労働基準法の施行規則改正
2019年4月より、労働条件通知書の電子化が解禁となりました。労働基準法では、労働条件は明示しなければならないとされており、その方法については、施行規則で、書面交付でしなければならないと規定されていました。
しかし、昨今の電子化事情で、電磁的方法での交付が、認められることとなり、その交付の仕方については、施行規則において一定の規制がされています。
労働条件通知書と雇用契約書の違い
よく聞かれることですが、労働条件通知書と雇用契約書は何が違うのですか?と聞かれます。

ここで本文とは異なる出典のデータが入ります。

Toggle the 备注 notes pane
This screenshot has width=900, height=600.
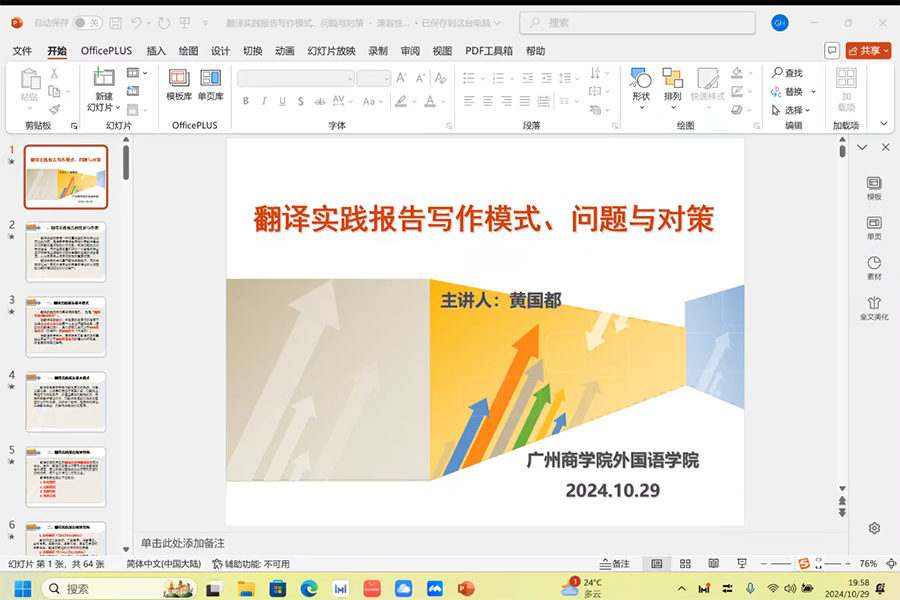click(x=614, y=564)

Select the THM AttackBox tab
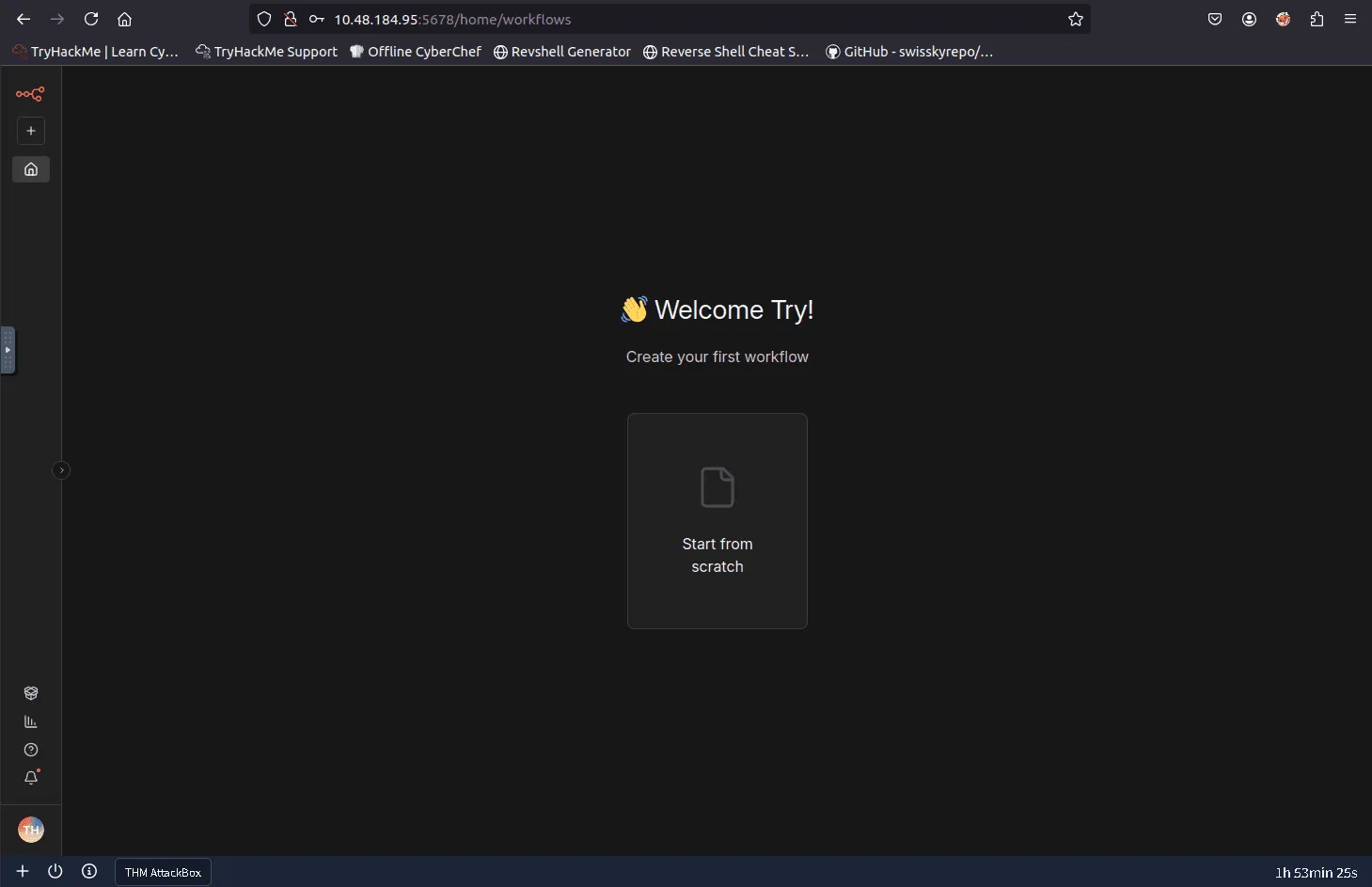(x=163, y=872)
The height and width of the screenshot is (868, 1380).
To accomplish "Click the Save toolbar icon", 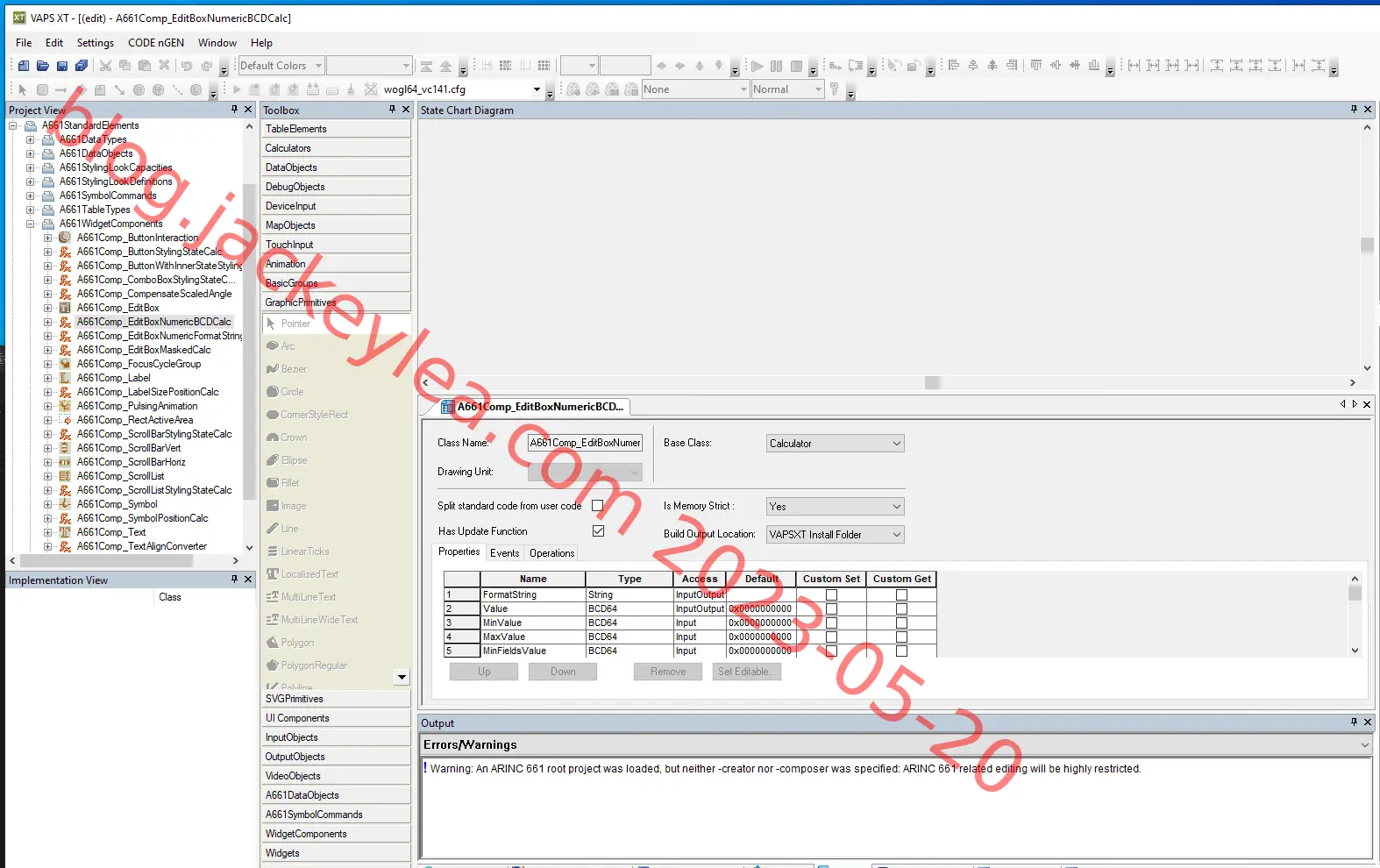I will click(x=62, y=66).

労働条件通知書と雇用契約書の違いは、一言でいえば、双方の押印があるかないかの違いです。
労働条件通知書も雇用契約書も内容は、同じですので、双方作るのであれば、雇用契約書で合意の印をもらうのがよいでしょう。
ただここで問題なのが、雇用契約書は労働基準法では、作成を義務付けておらず、労働基準法が義務付けているのは、労働条件の明示=労働条件通知書なのです。
なので、書面のタイトルを労働条件通知書件雇用契約書とするのが、よいと思います。
労働条件通知書の電子化のおける規制について
今回の施行規則改正において、規制となる但し書きは、次のように書かれています。
「ただし、当該労働者が同項に規定する事項が明らかとなる次のいずれかの方法によることを希望した場合には、当該方法とすることができる。
一 ファクシミリを利用する送信の方法
二 電子メールその他のその受信をする者を特定して情報を伝達するために用いられる
電気通信(電気通信事業法(略)第2条第1項第1号に規定する電気通信をいう。
以下この号において{電子メール等}という。)の送信の方法(当該労働者が当該電
子メール等の記録を出力することにより書面を作成することができるものに
限る。)
この施行規則の但し書きの意味は、
1. 労働者が希望したこと 2.その労働者本人を特定して、その本人にだけのネットワークを通じて送信されること 3.労働者が当該電子メール等の記録を紙に印刷できること となります。
本人以外のだれかが、見たり印刷したりできるような場所にアップロードはできないことになります。
法律の文章はわかりにくいものですが、かみ砕くと上記のようになります。
今は電子化の時代です。特に若者にとっては、紙で渡されることのほうが、戸惑うかもしれませんね。給与明細も、役所の文書も、はたまたお金もカード化の時代。変われば変わるものです。
労働条件通知書及び雇用契約書は、内容も何を書くかが法律で決められていますし、労働条件もどのように決めるのかも法律に合わせて決めなければなりません。